Reform Act of 1995. All statements that are not historical facts are "forward looking statements." The use of

words such as "anticipates," "estimates," "expects," "plans," "believes," "will," and "would," among others,

generally identify forward-looking statements. These forward-looking statements include, among others,

statements relating to: Match Group's future financial performance, Match Group's business prospects and

strategy, anticipated trends, and other similar matters. These forward-looking statements are based on

management's current expectations and assumptions about future events, which are inherently subject to

uncertainties, risks and changes in circumstances that are difficult to predict.
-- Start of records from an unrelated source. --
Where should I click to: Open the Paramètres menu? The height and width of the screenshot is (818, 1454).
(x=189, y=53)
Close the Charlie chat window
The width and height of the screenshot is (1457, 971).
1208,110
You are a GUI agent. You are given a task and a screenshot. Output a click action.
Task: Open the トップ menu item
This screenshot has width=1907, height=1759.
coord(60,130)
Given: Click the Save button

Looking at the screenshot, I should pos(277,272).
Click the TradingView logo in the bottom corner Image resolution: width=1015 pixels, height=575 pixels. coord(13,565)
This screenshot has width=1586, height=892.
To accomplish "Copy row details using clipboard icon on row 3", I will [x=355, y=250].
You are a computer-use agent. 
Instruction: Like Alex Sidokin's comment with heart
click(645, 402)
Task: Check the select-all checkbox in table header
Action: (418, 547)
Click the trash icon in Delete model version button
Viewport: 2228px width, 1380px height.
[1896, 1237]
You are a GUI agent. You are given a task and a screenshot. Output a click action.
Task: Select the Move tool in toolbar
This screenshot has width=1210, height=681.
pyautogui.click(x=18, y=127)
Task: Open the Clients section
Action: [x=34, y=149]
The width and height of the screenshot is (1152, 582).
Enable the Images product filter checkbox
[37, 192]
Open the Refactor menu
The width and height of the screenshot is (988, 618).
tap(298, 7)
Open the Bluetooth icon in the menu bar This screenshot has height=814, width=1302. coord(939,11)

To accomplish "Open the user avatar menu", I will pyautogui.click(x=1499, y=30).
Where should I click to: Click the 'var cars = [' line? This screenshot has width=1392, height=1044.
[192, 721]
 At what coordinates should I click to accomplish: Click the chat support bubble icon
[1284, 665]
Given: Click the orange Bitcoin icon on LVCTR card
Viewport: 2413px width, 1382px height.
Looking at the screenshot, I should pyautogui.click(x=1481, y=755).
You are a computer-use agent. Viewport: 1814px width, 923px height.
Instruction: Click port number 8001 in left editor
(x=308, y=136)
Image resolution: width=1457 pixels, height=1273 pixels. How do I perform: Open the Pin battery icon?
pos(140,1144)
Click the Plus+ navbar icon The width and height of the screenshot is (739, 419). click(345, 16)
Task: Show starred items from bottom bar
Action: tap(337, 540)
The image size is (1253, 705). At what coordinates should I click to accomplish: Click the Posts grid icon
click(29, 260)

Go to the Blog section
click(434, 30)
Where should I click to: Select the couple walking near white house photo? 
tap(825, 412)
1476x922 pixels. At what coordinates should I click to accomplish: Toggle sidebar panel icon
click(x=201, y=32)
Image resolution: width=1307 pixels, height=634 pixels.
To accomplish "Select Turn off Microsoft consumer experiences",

Actual results could differ

materially from those contained in these forward-looking statements for a variety of reasons, including,

among others: failure to retain existing users or add new users, or if users do not convert to paying users;

competition; risks related to our restructuring and reorganization activities; our ability to attract and retain

users through cost-effective marketing efforts; our reliance on a variety of third-party platforms, in particular,

mobile app stores; our ability to realize reductions in in-app purchase fees; inappropriate actions by certain of

our users could be attributed to us or may not be adequately prevented by us; dependence on our key

personnel; volatile global economic conditions; operational and financial risks in connection with acquisitions;

impairment charges related to our intangible assets; operations in various international markets, including

certain markets in which we have limited experience; foreign currency exchange rate fluctuations; challenges

in measuring our user metrics and other estimates; the limited operating history of our newer brands and

services makes it difficult to evaluate our current business and future prospects; impacts of climate change;

the integrity of our and third parties' systems and infrastructure; cyberattacks on our systems and

infrastructure and cyberattacks experienced by third parties; our ability to access, collect, and use personal

data about our users; breaches or unauthorized access of personal and confidential or sensitive user

information that we maintain and store; challenges with properly managing the use of artificial intelligence;

risks related to credit card payments; risks related to our use of "open source" software; complex and evolving

U.S., foreign, and international laws and regulations; our ability to protect our intellectual property rights or

accusations that we infringe upon the intellectual property rights of others; adverse outcomes in litigation;

risks related to our taxation in multiple jurisdictions; risks related to our indebtedness; and risks relating to

ownership of our common stock. Certain of these and other risks and uncertainties are discussed in Match

Group's filings with the Securities and Exchange Commission. Other unknown or unpredictable factors that

could also adversely affect Match Group's business, financial condition and results of operations may arise

from time to time. In light of these risks and uncertainties, these forward-looking statements may not prove to

be accurate. Accordingly, you should not place undue reliance on these forward-looking statements, which

only reflect the views of Match Group management as of the date of this press release. Match Group does not

undertake to update these forward-looking statements.